If you need more control, you can point the preLaunchTask property to a custom task defined in .vscode/tasks.json.
For example, the task below builds the app with the Release scheme before launching the debugger:

.vscode/tasks.json
{
"version": "2.0.0",
"tasks": [
{
"type": "sweetpad",
"action": "launch",
"label": "sweetpad: launch release",
"detail": "Build and launch the app (Release)",
"scheme": "Release",
"configuration": "Release",
"isBackground": true, // Important: lets VSCode know when the task is ready
"problemMatcher": ["$sweetpad-watch"]
}
]
}

Then reference that task from launch.json:

.vscode/launch.json
{
"version": "0.2.0",
"configurations": [
{
"type": "sweetpad-lldb",
"request": "attach",
"name": "Attach to running app (SweetPad – Release)",
"preLaunchTask": "sweetpad: launch release"
}
]
}

Passing CodeLLDB parameters

To pass additional parameters to CodeLLDB, use the codelldbAttributes property in your launch.json file. For example, if you want to execute LLDB commands before the debugger starts, you can do it like this:

.vscode/launch.json
{
"version": "0.2.0",
"configurations": [
{
"type": "sweetpad-lldb",
"request": "attach",
"name": "Attach to running app (SweetPad)",
"preLaunchTask": "sweetpad: launch",
"codelldbAttributes": {
"initCommands": [
// This command will be executed before the debugger starts
"script print('Hello from LLDB!')"
]
}
}
]
}

The full list of available parameters for codelldbAttributes can be found in the CodeLLDB documentation.
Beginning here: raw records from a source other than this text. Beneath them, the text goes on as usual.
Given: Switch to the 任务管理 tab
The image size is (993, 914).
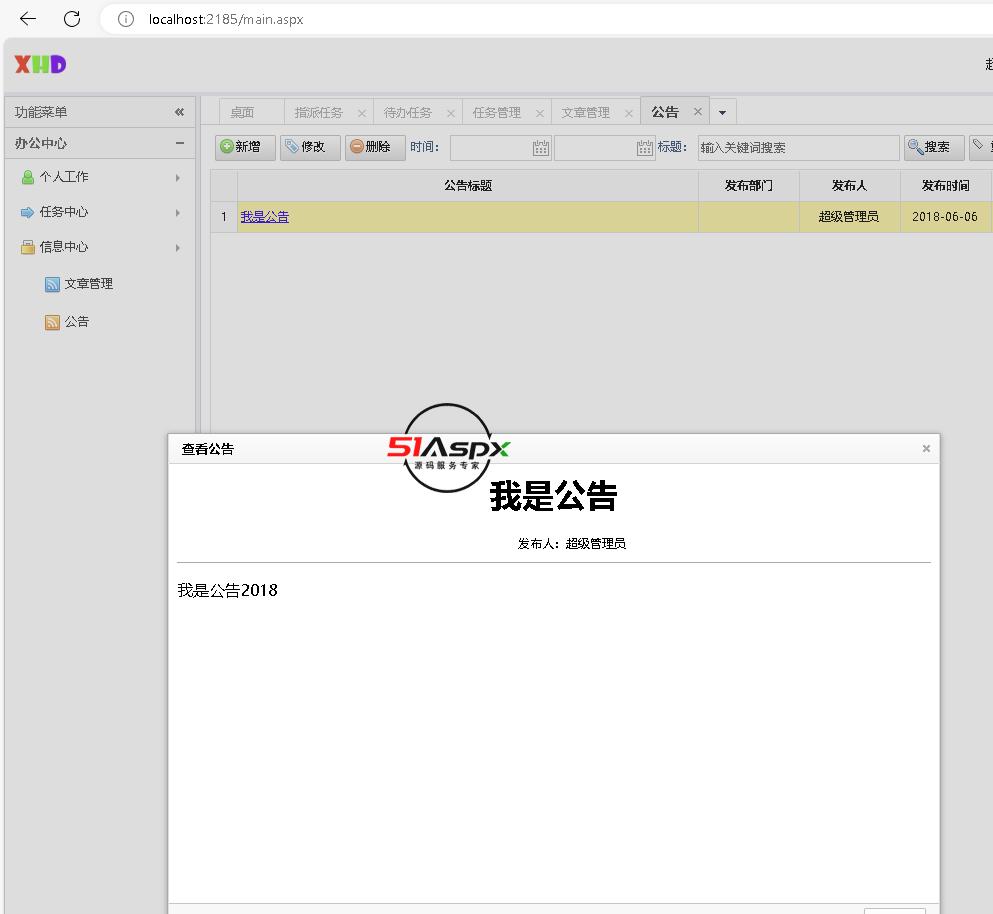Looking at the screenshot, I should (496, 113).
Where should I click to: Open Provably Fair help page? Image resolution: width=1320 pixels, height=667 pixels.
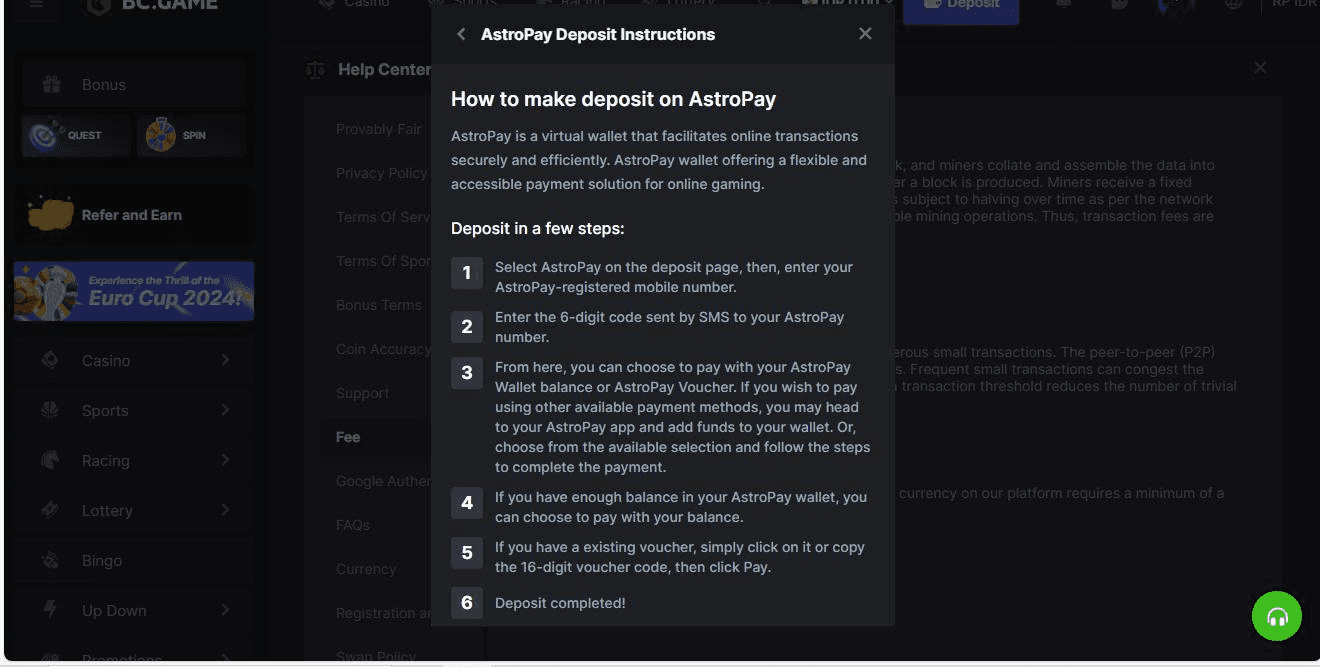tap(378, 129)
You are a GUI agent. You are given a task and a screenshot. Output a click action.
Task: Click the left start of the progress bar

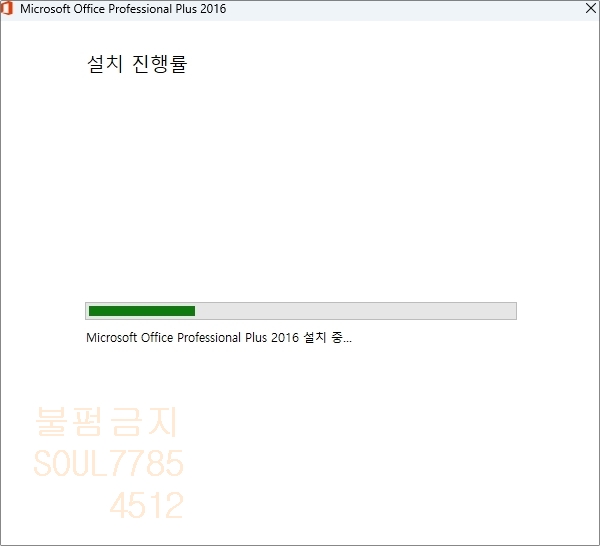point(90,311)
Debugging on a physical device

This section is only relevant if you're debugging an app running on a physical device. Debugging on a device should generally work out of the box, but there are some differences compared to the simulator that you should be aware of. On iOS 17+ the device launch goes through a developer tunnel managed by pymobiledevice3; see Devices → iOS 17+: the developer tunnel for the one-time setup.
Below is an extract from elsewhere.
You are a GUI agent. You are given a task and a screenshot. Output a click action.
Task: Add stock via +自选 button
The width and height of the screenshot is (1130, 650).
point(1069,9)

Merging codelldbAttributes

When attaching to an app running on a physical device, SweetPad injects its own LLDB commands into initCommands, preRunCommands, and processCreateCommands. If you supply your own commands through codelldbAttributes, SweetPad merges them in this order:

{
"codelldbAttributes": {
"initCommands": [...yourCommands, ...sweetpadCommands],
"preRunCommands": [...yourCommands, ...sweetpadCommands],
"processCreateCommands": [...yourCommands, ...sweetpadCommands]
}
}

For the exact commands SweetPad injects, see resolveDeviceDebugConfiguration in the extension source.

Stop on attach

By default, SweetPad tells the debugger to continue running immediately after attaching, so you don't end up paused on an arbitrary instruction with no breakpoints set. If you'd rather have the debugger stop on attach, add "continueOnAttach": false to your configuration:

{
"type": "sweetpad-lldb",
"request": "attach",
"name": "Attach to running app (SweetPad)",
"preLaunchTask": "sweetpad: launch",
"continueOnAttach": false,
"codelldbAttributes": {}
}

Note that continueOnAttach is a SweetPad-specific attribute, not part of the CodeLLDB configuration.

Old tutorial (deprecated)

warning

The following method is retained for backwards compatibility. It still works, but the flow above is the recommended one.

  1. Install CodeLLDB. Install the CodeLLDB extension from the VSCode Marketplace.

    Install CodeLLDB

  2. Create launch.json. Add the configuration below:

    .vscode/launch.json
    {
    "version": "0.2.0",
    "configurations": [
    {
    "type": "lldb",
    "request": "attach",
    "name": "Attach to iOS Simulator",
    "waitFor": true,
    "program": "${command:sweetpad.debugger.getAppPath}"
    }
    ]
    }

Create launch.json Update launch.json

The ${command:sweetpad.debugger.getAppPath} variable resolves at runtime to the path of the app most recently built by SweetPad — CodeLLDB needs it to attach to the simulator. See the CodeLLDB manual for the full set of options.

  1. Launch the app. Start the iOS Simulator and run SweetPad › Launch from the Build panel.

    Launch

  2. Attach the debugger. In the Run and Debug panel, select Attach to iOS Simulator. When the Call Stack appears, the debugger is successfully attached.

    Attach

  3. Debug. Set breakpoints and debug as usual. For subsequent sessions, skip straight to step 4.